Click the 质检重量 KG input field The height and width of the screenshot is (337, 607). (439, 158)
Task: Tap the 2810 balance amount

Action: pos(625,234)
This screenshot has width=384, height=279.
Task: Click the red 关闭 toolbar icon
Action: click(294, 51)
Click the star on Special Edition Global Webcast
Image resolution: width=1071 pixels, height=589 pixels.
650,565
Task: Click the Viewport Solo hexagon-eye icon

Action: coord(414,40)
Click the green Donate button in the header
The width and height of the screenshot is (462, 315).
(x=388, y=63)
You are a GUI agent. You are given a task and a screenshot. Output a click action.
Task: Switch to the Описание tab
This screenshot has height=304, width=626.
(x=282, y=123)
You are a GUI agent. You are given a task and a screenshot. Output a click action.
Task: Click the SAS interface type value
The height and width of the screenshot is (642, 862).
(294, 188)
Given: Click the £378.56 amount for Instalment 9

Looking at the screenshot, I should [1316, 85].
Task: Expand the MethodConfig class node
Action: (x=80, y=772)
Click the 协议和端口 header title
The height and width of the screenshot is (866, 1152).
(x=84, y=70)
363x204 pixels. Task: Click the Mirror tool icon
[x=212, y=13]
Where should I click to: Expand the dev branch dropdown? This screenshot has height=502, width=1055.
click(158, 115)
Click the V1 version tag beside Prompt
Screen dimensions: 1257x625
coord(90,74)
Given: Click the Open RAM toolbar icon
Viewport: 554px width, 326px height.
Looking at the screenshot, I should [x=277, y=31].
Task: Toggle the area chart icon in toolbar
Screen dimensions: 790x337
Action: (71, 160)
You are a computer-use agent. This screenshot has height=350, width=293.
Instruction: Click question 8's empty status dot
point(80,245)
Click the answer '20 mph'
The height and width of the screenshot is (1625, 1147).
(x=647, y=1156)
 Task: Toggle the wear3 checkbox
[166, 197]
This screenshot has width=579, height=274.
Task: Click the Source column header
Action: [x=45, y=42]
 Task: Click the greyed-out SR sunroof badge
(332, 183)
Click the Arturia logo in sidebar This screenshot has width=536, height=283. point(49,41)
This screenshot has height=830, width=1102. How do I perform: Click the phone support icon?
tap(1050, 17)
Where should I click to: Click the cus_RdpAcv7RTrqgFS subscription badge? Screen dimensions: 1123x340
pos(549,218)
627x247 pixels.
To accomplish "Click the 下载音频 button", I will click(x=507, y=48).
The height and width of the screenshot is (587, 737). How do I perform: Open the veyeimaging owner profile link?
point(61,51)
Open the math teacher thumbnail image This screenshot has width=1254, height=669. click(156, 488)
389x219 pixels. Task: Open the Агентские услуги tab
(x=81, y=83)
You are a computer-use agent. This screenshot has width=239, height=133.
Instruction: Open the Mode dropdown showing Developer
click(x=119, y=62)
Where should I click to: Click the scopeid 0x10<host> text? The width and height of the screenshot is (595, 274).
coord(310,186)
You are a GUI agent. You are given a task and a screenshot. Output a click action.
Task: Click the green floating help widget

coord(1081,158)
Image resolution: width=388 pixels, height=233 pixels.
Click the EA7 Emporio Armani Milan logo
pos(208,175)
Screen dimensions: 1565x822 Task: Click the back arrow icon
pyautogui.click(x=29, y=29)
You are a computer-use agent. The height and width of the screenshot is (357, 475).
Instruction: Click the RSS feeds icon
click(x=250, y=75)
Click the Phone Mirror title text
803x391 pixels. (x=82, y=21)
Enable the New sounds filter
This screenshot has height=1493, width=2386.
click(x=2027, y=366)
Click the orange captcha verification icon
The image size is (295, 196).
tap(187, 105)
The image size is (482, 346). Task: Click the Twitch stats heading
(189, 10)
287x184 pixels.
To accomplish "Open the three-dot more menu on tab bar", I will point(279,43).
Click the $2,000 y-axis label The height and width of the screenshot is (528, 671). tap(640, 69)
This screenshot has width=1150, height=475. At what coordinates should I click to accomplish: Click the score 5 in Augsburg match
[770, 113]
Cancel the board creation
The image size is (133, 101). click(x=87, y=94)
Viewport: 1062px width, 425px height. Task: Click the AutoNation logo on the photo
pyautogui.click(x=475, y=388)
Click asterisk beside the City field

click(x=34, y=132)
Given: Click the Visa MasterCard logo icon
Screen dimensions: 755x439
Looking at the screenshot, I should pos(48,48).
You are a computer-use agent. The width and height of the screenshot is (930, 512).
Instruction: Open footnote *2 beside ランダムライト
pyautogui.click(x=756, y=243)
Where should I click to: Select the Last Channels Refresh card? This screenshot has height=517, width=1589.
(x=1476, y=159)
-=-=-
Task instructions: From the material above, copy every line where the word "computer" is found.

Response:
You are a computer-use agent. This screenshot has height=350, width=293.
You are a computer-use agent. This screenshot has width=239, height=133.
You are a computer-use agent. The height and width of the screenshot is (357, 475).
You are a computer-use agent. The width and height of the screenshot is (930, 512).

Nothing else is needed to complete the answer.